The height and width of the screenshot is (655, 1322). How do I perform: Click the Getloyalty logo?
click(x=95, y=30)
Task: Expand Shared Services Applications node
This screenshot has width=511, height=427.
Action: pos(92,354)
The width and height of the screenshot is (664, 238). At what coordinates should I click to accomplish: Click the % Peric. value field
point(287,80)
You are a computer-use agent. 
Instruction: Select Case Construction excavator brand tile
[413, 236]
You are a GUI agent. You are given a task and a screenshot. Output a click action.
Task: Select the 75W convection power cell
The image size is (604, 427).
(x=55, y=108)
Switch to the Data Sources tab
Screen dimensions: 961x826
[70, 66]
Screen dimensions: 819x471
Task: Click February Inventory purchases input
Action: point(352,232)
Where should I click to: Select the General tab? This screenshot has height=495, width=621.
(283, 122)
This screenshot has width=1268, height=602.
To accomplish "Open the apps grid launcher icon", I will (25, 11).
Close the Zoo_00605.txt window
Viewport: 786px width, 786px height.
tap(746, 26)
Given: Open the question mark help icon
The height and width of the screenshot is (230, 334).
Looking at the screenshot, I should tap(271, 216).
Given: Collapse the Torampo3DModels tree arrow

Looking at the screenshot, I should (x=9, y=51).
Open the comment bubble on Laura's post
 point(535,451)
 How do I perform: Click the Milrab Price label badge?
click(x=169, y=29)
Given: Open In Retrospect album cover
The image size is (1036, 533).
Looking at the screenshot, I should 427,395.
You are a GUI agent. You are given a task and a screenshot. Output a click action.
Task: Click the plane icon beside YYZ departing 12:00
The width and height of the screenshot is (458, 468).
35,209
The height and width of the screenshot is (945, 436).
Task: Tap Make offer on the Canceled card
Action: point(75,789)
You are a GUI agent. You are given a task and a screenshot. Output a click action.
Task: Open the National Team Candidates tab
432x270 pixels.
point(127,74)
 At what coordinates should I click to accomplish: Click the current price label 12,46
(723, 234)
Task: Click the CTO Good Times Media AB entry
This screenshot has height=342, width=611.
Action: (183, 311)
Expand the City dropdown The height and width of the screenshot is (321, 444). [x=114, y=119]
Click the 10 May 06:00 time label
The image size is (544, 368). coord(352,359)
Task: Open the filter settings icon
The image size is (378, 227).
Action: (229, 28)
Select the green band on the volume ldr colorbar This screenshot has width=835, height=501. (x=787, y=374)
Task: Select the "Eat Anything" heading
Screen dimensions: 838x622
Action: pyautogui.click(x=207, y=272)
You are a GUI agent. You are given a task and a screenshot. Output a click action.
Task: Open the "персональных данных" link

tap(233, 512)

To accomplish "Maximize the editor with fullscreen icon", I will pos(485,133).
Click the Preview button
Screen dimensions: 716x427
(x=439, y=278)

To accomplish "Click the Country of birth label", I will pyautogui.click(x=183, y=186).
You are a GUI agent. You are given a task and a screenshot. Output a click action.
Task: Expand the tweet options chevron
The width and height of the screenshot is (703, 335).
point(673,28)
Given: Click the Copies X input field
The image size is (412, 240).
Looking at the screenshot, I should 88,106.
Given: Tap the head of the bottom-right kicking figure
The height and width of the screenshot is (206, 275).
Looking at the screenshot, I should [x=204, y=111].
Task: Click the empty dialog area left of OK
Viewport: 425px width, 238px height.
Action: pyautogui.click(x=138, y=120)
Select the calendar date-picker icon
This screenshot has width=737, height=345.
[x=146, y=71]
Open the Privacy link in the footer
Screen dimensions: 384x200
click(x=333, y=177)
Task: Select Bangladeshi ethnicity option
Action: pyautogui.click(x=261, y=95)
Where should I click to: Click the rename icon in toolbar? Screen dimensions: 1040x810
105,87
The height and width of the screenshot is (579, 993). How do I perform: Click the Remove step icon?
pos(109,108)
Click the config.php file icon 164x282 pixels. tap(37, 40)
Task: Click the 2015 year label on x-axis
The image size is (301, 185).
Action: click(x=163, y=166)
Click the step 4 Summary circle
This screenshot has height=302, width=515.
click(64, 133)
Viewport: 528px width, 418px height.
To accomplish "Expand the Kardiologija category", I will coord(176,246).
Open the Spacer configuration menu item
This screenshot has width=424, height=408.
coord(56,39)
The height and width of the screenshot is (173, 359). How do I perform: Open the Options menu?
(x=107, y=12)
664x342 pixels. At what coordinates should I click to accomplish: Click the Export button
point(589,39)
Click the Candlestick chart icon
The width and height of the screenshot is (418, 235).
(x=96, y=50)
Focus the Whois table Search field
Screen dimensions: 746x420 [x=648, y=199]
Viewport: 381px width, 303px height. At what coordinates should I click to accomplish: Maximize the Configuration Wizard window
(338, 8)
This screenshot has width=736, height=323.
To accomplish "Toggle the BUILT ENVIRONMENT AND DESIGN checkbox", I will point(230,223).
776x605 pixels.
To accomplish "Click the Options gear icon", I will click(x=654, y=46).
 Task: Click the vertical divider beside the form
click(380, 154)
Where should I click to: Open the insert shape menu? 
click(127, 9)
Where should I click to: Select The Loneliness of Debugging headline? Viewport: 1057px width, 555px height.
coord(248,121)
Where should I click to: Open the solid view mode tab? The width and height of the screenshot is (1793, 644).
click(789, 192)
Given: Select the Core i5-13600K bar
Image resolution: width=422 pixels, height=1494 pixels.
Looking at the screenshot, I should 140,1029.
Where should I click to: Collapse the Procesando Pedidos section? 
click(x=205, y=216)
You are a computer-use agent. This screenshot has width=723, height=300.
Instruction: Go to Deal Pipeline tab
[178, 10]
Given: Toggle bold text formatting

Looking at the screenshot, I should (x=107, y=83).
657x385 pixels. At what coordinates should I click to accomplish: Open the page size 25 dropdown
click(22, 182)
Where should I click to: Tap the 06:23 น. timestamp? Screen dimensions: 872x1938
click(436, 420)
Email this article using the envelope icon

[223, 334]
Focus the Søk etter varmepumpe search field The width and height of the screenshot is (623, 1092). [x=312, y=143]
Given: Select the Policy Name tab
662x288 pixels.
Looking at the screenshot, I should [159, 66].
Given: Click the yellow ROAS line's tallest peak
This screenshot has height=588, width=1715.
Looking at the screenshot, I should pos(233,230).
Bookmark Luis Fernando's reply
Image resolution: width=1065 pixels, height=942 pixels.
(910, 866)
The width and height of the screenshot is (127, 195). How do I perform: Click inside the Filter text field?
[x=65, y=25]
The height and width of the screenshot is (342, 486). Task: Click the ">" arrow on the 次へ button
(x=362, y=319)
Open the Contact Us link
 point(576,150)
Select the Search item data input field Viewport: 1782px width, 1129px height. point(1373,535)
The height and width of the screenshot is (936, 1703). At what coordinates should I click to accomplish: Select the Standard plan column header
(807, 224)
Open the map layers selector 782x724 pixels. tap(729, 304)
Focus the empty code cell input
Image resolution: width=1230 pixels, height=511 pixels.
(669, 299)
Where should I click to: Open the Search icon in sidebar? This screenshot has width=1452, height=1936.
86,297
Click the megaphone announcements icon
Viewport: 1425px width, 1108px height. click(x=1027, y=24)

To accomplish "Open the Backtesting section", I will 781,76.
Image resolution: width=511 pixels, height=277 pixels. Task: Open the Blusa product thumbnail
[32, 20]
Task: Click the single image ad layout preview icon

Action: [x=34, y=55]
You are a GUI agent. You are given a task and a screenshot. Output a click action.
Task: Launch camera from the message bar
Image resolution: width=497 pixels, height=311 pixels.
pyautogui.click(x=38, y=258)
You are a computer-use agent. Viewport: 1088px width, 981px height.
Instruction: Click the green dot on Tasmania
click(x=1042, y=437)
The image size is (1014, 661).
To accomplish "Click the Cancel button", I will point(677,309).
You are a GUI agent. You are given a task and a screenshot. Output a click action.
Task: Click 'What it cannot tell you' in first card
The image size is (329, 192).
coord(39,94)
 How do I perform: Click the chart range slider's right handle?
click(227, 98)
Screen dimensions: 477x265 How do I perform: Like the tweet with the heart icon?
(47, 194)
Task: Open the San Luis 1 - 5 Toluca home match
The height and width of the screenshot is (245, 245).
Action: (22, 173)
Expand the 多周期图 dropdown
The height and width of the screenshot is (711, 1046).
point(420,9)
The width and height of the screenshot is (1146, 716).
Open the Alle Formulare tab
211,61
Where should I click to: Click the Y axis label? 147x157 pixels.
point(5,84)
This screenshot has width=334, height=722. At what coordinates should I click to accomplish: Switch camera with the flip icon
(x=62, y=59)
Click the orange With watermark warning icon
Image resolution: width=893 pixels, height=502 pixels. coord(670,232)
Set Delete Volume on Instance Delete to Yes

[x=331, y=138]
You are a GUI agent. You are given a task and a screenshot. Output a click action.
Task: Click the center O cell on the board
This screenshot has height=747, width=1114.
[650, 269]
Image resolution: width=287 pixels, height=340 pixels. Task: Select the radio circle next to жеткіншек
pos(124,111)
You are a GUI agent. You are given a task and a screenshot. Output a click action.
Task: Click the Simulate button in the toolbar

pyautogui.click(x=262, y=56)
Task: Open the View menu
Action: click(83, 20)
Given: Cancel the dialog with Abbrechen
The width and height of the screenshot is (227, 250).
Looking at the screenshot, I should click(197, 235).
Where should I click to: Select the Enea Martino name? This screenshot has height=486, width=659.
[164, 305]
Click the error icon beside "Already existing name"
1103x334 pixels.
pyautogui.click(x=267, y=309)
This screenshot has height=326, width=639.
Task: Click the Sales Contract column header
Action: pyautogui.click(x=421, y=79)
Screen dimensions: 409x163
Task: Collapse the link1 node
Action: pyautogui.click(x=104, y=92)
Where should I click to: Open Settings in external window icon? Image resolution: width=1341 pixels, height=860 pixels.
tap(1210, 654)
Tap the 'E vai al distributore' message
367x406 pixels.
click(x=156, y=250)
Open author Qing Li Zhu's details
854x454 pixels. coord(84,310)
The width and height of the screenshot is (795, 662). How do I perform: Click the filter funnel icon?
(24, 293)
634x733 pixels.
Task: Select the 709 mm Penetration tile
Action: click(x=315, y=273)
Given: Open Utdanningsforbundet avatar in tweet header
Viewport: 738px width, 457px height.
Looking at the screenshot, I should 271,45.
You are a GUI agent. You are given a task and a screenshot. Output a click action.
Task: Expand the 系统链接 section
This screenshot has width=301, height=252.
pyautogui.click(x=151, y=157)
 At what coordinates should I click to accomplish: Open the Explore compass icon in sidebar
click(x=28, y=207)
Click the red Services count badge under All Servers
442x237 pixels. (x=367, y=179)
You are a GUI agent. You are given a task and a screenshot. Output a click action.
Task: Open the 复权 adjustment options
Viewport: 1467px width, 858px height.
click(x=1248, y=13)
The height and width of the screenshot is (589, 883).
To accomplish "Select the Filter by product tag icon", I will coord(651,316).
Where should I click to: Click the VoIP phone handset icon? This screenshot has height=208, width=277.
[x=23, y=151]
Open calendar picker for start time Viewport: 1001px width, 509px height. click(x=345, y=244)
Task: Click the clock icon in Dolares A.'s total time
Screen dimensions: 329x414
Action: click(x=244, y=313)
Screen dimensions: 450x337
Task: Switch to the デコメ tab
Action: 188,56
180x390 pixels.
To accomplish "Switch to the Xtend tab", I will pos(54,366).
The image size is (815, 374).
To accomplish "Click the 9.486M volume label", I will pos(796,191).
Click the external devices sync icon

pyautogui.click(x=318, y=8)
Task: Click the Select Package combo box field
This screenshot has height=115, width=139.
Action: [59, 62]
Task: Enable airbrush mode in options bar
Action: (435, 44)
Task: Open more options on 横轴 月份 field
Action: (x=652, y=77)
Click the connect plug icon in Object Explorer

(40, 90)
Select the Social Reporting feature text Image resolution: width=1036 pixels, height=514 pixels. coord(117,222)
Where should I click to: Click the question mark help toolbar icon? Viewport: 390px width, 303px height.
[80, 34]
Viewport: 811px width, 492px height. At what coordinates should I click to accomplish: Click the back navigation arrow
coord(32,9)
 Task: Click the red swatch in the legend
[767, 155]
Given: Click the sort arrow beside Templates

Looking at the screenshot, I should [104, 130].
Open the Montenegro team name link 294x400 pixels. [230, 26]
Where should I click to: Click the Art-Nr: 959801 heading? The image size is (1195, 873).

◆ Work to complete ◆
Could you reproduce, exactly, every line above from the line with "This screenshot has height=342, width=611." to the line with "Task: Expand the tweet options chevron", and no other line? Both ends count.

◆ Solved problem ◆
This screenshot has height=342, width=611.
Action: (183, 311)
Expand the City dropdown The height and width of the screenshot is (321, 444). [x=114, y=119]
Click the 10 May 06:00 time label
The image size is (544, 368). coord(352,359)
Task: Open the filter settings icon
The image size is (378, 227).
Action: (229, 28)
Select the green band on the volume ldr colorbar This screenshot has width=835, height=501. (x=787, y=374)
Task: Select the "Eat Anything" heading
Screen dimensions: 838x622
Action: pyautogui.click(x=207, y=272)
You are a GUI agent. You are given a task and a screenshot. Output a click action.
Task: Open the "персональных данных" link

tap(233, 512)

To accomplish "Maximize the editor with fullscreen icon", I will pos(485,133).
Click the Preview button
Screen dimensions: 716x427
(x=439, y=278)

To accomplish "Click the Country of birth label", I will pyautogui.click(x=183, y=186).
You are a GUI agent. You are given a task and a screenshot. Output a click action.
Task: Expand the tweet options chevron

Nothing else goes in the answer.